Pension adjustment orders

The Family Law Act, 1995 allows the making of a pension adjustment order which aims to allow the distribution of pension benefits by disregarding the terms of the pension scheme and either party can apply for this order.

However if you remarry you are prevented from applying for such an order.

It is important to note that any attempt by a separating couple to divide the benefits of a pension scheme between them will not work and will have no effect. Regardless of what an individual member of a pension scheme wants, the trustees of the scheme are obliged to be bound by the terms of the scheme.

If the parties come to agreement in relation to the pension then they will need an order of Court to effect that agreement and this can only be done after the granting of a decree of divorce or judicial separation by way of an order of Court.

If separating couples execute a deed of separation between themselves then they are depriving the Court of making an order in respect of the pension.

The recommended procedure would be to agree the terms of agreement between spouses, issue proceedings under the Judicial Separation and Family Law Reform Act, 1989 and an application to have the settlement terms made an order of Court and the relevant pension adjustment order made on consent.

Factors the Court Considers When Making Orders on Divorce and Judicial Separation

The factors the Court will consider when making these orders are

I.     The actual and potential financial resources of both spouses

II.     The actual and likely financial needs, obligations and responsibilities of both spouses

III.     The standard of living of the spouses before the separation or divorce

IV.     The length of marriage and the ages of the spouses

V.     Spousal contributions-this is increasing in importance in the Court’s considerations and looks at not just financial contributions but time spent looking after home and family

VI.     Earning capacity or lack of it due to time spent in the home due to marital responsibilities and the lack of future earning capacity due to the sacrifice of career made during marriage

VII.     Statutory entitlements-any benefit or income either spouse is entitled to in law

VIII.     Conduct-this is not a hugely important factor unless the conduct is egregious

IX.     The accommodation needs of both spouses

X.     Any separation agreement entered into by the spouses and which is still in effect

All of these factors will be considered under the overarching goal of attempting to ensure proper provision is made for both the spouse and any dependent members of the family.

It is noteworthy that even where there is a full and final settlement clause in the divorce the Courts can still make a change to any maintenance order as in Irish law there is really no “clean break”.

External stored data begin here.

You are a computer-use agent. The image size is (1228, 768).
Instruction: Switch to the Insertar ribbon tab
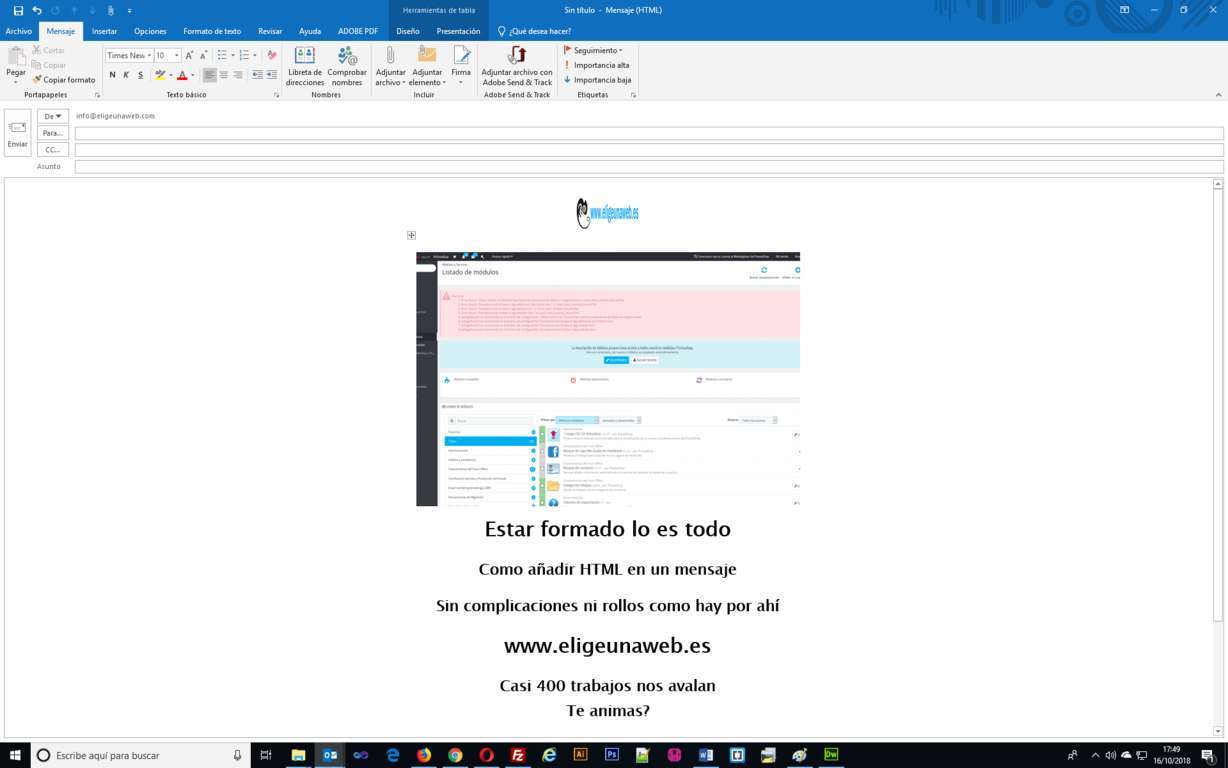104,31
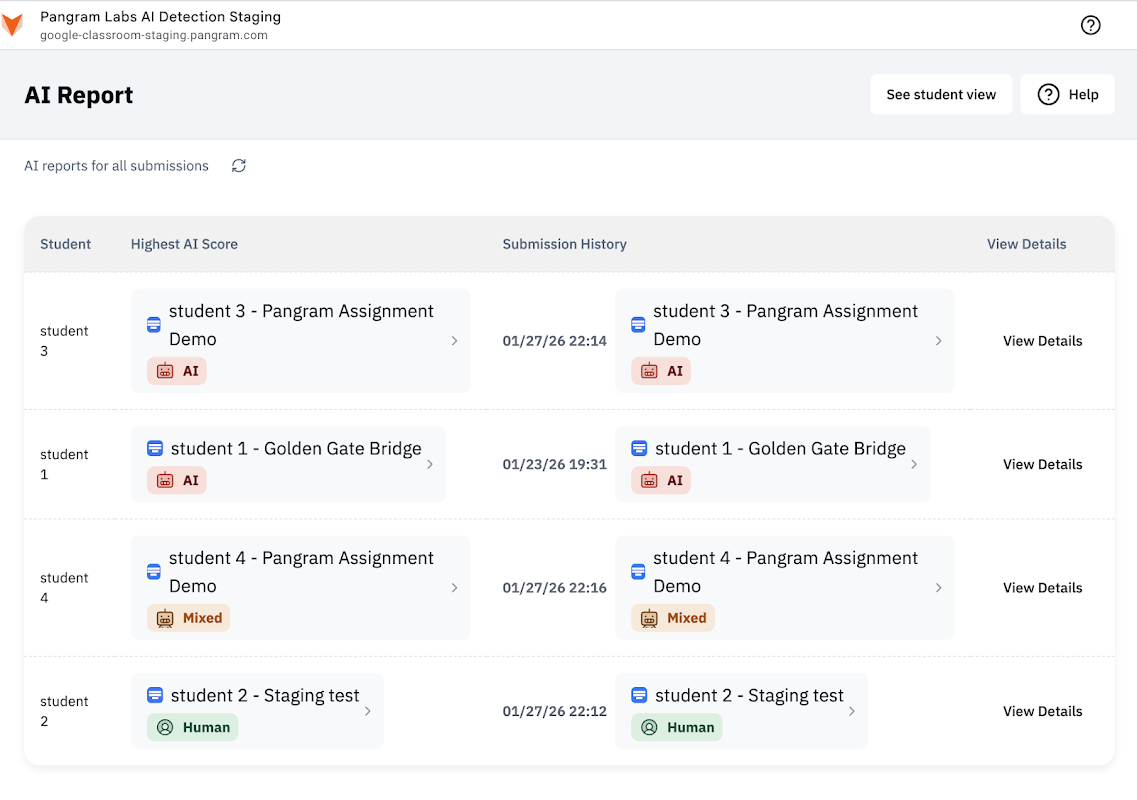Image resolution: width=1137 pixels, height=800 pixels.
Task: View Details for student 1
Action: click(x=1042, y=464)
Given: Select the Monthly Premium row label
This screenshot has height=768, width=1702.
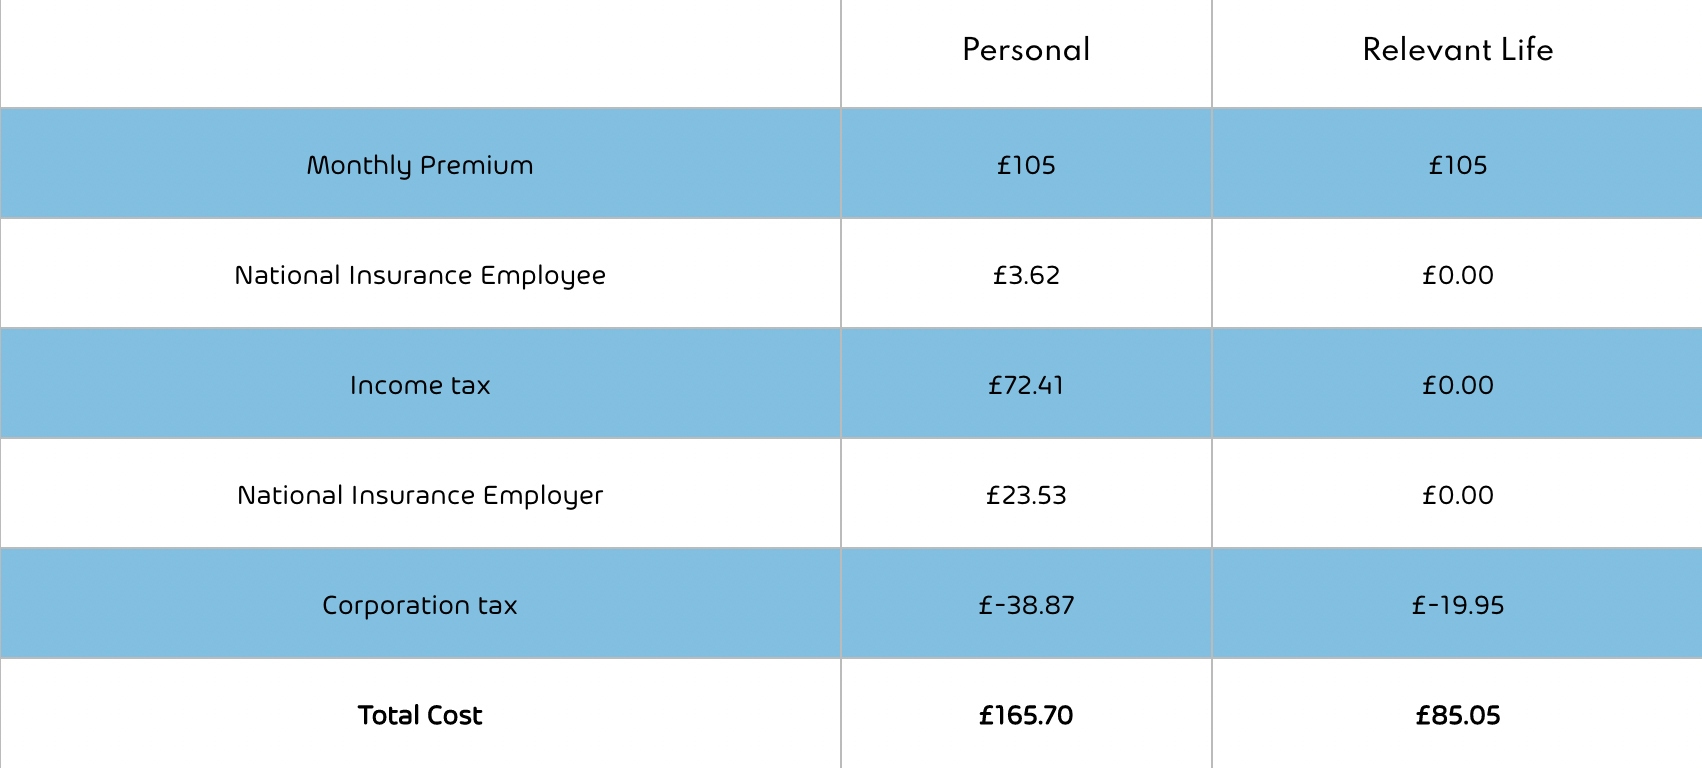Looking at the screenshot, I should pyautogui.click(x=420, y=165).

Procedure in the Circuit Court and High Court

The Circuit Court and the High Court have jurisdiction to hear

  • applications for divorce
  • decrees of judicial separation
  • applications for orders under the Family Law Act, 1995
  • applications for decrees of nullity.

Most of these proceedings will be commenced with a Family Law Civil Bill (Circuit Court) or Family Law Summons (High Court).

Where financial relief is sought it will be necessary to file an Affidavit of Means. Where there are dependent children involved, regardless of whether financial relief is sought, an Affidavit of Welfare must be sworn and filed.

Discovery

Discovery is the procedure whereby both parties obtain full and detailed information about the other’s income, debts, assets, and liabilities. There are strict rules in the Circuit Court and High Court in relation to discovery.